The Association for Computing Machinery (ACM) announced this week that MIT CSAIL PhD student ‘19 Jiajun Wu was selected for an honorable mention for his dissertation “Learning to See the Physical World.”
His work has advanced AI for perceiving the physical world by integrating bottom-up recognition in neural networks with top-down simulation engines, graphical models, and probabilistic programs. Despite phenomenal progress in the past decade, current AI methods tackle only specific problems, require large amounts of training data, and easily break when generalizing to new tasks or environments.
Wu addresses the problem of physical scene understanding—how to build efficient and versatile machines that learn to see, reason about, and interact with the physical world.
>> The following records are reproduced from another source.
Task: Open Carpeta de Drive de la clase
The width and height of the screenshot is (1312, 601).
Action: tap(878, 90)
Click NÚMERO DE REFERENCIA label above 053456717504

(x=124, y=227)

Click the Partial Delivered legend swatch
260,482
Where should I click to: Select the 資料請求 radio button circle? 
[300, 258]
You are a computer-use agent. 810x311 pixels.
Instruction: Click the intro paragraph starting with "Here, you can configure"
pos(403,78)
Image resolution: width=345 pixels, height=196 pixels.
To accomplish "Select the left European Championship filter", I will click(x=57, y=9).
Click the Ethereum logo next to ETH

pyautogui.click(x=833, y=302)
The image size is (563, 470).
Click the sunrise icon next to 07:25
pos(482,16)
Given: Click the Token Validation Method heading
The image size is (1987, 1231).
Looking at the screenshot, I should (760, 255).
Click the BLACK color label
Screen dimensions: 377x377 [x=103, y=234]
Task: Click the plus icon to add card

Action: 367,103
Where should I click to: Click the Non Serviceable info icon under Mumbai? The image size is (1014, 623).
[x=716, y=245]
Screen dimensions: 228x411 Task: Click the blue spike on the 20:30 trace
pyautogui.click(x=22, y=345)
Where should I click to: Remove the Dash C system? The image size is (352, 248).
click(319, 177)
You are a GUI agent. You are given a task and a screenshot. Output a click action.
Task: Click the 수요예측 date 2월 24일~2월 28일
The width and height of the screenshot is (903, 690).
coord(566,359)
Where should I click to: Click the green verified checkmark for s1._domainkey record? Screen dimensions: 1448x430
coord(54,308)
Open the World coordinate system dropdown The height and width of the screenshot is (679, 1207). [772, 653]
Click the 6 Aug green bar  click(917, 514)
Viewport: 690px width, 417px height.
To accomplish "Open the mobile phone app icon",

The key insight is to exploit the causal structure of the world, using simulation engines for computer graphics, physics, and language, and to integrate them with deep learning. His dissertation spans perception, physics and reasoning, with the goal of seeing and reasoning about the physical world as humans do. The work bridges the various disciplines of artificial intelligence, addressing key problems in perception, dynamics modeling, and cognitive reasoning.
Wu was advised by MIT professors and CSAIL principal investigators Bill Freeman, Joshua Tenenbaum, and Armando Solar-Lezama.
Wu is an Assistant Professor of Computer Science at Stanford University. His research interests include physical scene understanding, dynamics models, and multi-modal perception. He received his PhD and SM degree in Electrical Engineering and Computer Science from MIT, and Bachelor’s degrees in Computer Science and Economics from Tsinghua University in Beijing, China.
The 2019 Doctoral Dissertation Award recipients will be formally recognized at the annual ACM Awards Banquet on October 3 in San Francisco.